Arvind’s new generation, brothers Punit and Kulin Lalbhai, is taking charge — fuelling innovation, scaling fast, and powering growth.

This story belongs to the Fortune India Magazine march-2026-indias-biggest-unicorns issue.
ON THE OUTSKIRTS of Ahmedabad, the hustle and bustle of businesses meet the quiet resolve of transformation. About 15 km from the heart of the city stands a symbol of the next chapter in India’s manufacturing story: Arvind Ltd’s sprawling facility at Santej.
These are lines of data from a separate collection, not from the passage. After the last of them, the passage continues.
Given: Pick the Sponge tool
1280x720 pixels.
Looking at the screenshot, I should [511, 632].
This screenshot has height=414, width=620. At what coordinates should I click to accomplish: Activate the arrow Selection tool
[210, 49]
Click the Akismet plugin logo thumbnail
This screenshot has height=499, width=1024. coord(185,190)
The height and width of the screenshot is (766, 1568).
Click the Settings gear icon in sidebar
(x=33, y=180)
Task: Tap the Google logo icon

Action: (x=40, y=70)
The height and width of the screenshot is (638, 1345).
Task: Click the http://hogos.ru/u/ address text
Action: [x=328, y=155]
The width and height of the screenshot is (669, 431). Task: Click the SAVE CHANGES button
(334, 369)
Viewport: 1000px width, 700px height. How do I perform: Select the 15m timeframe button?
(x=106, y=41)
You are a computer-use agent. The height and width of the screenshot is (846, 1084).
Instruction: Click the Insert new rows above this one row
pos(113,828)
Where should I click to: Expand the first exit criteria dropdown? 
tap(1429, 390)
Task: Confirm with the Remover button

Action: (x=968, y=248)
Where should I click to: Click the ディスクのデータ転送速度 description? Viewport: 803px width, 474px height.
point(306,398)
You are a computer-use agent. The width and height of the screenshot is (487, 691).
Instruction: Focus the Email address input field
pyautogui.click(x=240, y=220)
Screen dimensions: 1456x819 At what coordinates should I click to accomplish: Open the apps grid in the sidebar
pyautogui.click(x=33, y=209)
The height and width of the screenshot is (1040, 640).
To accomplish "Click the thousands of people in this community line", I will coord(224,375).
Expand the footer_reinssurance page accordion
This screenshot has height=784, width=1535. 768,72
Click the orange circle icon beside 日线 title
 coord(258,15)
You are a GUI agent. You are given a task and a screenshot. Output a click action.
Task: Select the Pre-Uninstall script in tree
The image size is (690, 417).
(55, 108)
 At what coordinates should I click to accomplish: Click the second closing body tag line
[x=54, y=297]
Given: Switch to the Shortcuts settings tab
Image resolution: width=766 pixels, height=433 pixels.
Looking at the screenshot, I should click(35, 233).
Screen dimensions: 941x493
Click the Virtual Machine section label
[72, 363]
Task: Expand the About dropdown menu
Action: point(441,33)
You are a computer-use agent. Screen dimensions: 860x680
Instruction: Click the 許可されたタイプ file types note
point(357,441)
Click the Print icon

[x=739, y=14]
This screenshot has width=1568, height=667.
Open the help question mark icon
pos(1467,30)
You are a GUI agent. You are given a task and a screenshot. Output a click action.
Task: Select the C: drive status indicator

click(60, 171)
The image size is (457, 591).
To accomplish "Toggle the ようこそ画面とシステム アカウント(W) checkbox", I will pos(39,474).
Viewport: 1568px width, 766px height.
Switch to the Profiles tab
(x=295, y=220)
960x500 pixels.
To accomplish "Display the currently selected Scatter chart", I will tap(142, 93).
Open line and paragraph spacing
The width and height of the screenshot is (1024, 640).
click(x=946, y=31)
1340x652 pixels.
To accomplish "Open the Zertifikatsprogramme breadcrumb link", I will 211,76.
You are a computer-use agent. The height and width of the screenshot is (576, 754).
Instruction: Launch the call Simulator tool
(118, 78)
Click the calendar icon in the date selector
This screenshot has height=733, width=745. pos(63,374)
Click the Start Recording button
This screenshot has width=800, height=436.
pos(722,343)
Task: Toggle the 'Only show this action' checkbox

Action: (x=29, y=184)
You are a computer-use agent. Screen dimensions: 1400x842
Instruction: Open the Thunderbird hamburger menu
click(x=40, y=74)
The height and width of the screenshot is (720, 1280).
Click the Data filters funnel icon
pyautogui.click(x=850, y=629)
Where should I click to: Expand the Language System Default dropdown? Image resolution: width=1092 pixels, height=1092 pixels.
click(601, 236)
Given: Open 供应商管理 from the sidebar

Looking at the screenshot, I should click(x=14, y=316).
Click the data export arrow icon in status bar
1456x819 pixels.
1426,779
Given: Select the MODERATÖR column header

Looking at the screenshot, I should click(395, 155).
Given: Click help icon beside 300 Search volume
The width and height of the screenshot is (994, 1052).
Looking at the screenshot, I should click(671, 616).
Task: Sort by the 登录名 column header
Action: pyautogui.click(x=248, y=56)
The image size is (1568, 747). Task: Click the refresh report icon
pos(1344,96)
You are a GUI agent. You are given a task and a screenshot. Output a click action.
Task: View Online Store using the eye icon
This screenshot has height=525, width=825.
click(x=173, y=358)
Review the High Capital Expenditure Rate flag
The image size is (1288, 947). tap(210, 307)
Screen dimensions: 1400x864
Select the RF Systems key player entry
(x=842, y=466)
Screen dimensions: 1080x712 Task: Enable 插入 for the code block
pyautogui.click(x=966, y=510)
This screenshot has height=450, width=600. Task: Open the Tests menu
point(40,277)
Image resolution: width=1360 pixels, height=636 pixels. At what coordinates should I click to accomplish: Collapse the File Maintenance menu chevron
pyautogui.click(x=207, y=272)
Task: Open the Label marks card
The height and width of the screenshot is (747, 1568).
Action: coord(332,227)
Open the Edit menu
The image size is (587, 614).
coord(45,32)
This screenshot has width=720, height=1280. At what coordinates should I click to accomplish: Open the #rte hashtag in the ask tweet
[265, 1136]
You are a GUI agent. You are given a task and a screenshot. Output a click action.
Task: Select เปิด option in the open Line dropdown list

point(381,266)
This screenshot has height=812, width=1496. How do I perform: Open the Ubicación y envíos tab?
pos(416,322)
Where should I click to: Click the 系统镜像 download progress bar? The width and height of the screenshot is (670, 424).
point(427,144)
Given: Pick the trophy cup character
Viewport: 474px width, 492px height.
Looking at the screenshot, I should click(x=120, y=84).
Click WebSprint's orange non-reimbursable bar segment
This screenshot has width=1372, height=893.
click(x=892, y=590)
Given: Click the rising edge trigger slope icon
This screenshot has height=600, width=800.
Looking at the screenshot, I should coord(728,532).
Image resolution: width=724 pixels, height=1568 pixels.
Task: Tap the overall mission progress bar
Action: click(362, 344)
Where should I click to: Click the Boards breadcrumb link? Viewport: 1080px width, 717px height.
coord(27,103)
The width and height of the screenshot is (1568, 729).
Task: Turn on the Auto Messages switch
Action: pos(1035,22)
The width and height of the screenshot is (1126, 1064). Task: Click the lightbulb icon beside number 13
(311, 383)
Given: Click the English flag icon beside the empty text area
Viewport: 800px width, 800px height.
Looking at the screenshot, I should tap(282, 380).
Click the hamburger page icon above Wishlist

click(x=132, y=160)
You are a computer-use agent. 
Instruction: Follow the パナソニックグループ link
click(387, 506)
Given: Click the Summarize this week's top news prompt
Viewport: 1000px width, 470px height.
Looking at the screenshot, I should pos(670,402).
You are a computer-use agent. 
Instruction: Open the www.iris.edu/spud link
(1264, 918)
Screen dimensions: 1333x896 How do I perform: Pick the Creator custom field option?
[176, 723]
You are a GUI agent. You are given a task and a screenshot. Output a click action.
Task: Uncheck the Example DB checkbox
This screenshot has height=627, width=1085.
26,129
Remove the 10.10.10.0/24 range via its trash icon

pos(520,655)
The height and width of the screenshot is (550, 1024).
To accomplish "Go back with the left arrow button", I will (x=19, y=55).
Spread across 450 acres, the campus symbolises both scale and ambition. Churning out approximately 5,67,000 metres of fabric per day, it also houses one of Arvind’s largest recycling plants — a nerve centre of innovation, where the three Fs converge: fabric, fervour, and foresight.
“This is one of our biggest plants,” says Punit Lalbhai, surveying the vast expanse with quiet pride. His younger brother Kulin chips in, “One among many.” The exchange captures the spirit of the Lalbhais who have always thought big. Arvind has 13 factories (for fabrics and garments) across India — six in Karnataka, six in Gujarat, and one in Ranchi.
The siblings are carrying forward the legacy of their father Sanjay S. Lalbhai (also, chairman of Arvind Ltd) and those from the Lalbhai family before him, who helped build flagship Arvind Ltd into a textile powerhouse. While Punit manages Arvind Ltd and Anup Engineering, Kulin is in charge of Arvind Fashions and Arvind SmartSpaces.
But what the duo is engaged in is not about scale alone; it’s about finding context for a nearly 100-year-old textile giant in a landscape where change is the only constant.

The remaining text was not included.